Marvel Snap Deck Sort Options, Explained

The sort dropdown on the Decks page and your own My Decks reorders the same deck list by any stat we track. Most options appear on both pages, but they behave differently in one way that matters: the community Decks page pulls its rates toward the field average for sample size, while My Decks shows your own numbers raw. A few sorts only exist in Conquest, and two more only appear during a Golden Gauntlet event.

What do the Games, Players, Win Rate, and Cube Rate sorts show?

Games Played counts the tracked games behind a deck. On the community page, # of Players counts how many distinct people piloted it, which is a cleaner popularity read than game count alone, since one grinder can pile up games without moving the player total. Win Rate is the share of games won. Cube Rate is the average cube swing per game, wins minus losses, and its label follows the mode: it reads as Points in Sanctum Showdown and Bubs in the Diner, because those modes score on their own currency.

On /play/decks, Win Rate and Cube Rate are smoothed so a deck with only a few games cannot ride a lucky streak to the top. On My Decks those same two sorts are raw: your exact rate from your exact games, however few. That split is deliberate, because your personal volume is usually too small for smoothing to leave any signal behind.

What is the difference between Battle Winrate and Conquest Winrate?

These two are the easiest to confuse, and they measure different things. Both are Conquest only, so they appear only when a Conquest mode is selected. A Battle is one Conquest matchup against a single opponent: each player starts with a pool of health, every round drains health from whoever lost that round, and the battle ends when one player's pool hits zero. Battle Winrate is how often the deck wins that head to head, counted one battle at a time. It is the workhorse Conquest stat and the default sort in Conquest modes.

Conquest Winrate is about closing out a whole run. A run asks you to win several battles in a row to complete the tier and earn the next ticket up, and Conquest Winrate looks only at the deciding battle, the one that either finishes the tier or ends the run, then asks how often the deck won it. So Battle Winrate rewards taking any single matchup, while Conquest Winrate rewards sealing the tier. The community page offers Conquest Winrate for the Gold and Infinity tiers, where a deciding battle carries real weight. My Decks offers it for all four tiers, low ones included, so your own record shows honestly. Battles Played, Total Battle Wins, and Total Conquest Wins count those same events as running totals instead of rates.

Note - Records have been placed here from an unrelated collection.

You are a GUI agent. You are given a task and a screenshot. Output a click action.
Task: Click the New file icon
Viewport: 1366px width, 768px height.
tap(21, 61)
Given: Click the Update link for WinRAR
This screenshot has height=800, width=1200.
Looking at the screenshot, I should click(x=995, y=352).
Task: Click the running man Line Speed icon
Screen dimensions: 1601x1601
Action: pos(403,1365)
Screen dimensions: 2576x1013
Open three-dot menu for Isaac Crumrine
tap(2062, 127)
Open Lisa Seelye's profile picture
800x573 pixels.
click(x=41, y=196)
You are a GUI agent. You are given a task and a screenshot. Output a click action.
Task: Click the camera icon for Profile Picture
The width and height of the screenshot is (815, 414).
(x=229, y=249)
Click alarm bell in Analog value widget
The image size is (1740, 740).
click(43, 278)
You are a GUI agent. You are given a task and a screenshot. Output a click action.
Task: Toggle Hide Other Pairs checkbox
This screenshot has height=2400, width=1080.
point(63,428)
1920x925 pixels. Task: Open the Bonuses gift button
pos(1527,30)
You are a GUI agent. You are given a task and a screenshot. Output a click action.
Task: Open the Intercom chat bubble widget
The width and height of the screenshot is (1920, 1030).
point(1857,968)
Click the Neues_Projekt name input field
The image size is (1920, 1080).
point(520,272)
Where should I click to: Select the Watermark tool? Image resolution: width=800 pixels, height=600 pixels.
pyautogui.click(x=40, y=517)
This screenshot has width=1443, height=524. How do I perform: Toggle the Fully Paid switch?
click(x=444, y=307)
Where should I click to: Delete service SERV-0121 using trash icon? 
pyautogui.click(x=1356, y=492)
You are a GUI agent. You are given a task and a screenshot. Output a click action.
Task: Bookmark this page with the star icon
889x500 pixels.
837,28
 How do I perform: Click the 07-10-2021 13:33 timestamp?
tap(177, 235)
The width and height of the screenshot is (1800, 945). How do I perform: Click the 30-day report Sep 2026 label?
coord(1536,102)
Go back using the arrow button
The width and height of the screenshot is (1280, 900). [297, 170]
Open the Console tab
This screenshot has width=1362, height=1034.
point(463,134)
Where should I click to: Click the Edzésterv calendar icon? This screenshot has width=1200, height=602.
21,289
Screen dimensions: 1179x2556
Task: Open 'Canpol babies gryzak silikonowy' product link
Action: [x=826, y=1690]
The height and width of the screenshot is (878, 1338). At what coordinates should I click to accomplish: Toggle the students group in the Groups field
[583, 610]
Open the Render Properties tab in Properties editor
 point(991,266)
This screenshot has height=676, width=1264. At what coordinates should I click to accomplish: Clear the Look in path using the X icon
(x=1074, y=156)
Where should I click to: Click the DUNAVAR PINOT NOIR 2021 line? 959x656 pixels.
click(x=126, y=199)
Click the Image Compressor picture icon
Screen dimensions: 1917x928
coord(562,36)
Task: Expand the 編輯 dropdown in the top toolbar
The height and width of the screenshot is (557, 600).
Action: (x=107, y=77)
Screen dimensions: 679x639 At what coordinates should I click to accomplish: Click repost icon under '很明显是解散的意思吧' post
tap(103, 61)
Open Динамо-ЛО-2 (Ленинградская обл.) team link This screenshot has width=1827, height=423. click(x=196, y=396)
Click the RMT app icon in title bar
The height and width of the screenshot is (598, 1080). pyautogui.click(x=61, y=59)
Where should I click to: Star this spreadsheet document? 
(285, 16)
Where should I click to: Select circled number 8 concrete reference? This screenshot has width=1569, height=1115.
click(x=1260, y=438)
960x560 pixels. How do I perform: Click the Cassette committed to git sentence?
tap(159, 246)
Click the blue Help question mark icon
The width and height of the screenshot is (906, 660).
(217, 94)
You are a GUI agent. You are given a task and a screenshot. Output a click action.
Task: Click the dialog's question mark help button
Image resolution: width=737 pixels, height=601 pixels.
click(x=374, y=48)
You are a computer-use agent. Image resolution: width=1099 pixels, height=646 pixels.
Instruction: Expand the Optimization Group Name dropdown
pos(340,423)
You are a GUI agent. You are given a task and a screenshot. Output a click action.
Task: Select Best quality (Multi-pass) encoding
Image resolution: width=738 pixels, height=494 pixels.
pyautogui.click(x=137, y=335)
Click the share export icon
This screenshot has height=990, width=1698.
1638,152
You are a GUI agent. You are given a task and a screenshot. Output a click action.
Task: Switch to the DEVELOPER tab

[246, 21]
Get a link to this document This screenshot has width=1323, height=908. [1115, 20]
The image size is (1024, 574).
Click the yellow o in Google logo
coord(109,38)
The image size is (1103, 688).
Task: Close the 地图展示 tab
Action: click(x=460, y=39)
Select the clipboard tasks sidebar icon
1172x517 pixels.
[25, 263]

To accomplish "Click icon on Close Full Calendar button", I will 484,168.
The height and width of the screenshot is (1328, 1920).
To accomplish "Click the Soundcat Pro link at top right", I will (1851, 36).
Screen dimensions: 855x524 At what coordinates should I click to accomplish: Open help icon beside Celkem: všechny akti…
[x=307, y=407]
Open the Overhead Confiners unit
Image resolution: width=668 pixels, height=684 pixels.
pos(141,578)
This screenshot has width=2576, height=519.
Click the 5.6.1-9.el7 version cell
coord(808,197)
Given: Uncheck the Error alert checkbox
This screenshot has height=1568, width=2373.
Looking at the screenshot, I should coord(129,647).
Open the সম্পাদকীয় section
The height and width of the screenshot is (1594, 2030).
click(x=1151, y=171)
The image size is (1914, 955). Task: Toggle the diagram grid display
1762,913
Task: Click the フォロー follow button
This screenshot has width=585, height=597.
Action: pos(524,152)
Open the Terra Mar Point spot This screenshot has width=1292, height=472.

What do the Raw variants and the personal-only sorts do?

Every smoothed community sort has a Raw twin at the bottom of the dropdown: Raw Win Rate, Raw Cube Rate, Raw Battle Winrate, and Raw Conquest Winrate. Picking one flips each row so the un-smoothed value leads, which floats small-sample decks to the top on purpose. Pair a Raw sort with the minimum-games filter to keep the results grounded. My Decks needs no Raw twins, since it is raw already, and it adds sorts that only make sense for your own play: Last Played for plain chronological order, plus Total Wins and Total Cubes alongside the running battle and Conquest totals. One more wrinkle: during a Golden Gauntlet event, the Decks page swaps in two bespoke sorts, Deck Cost and Final Standings, that belong to that tournament format and vanish once it ends.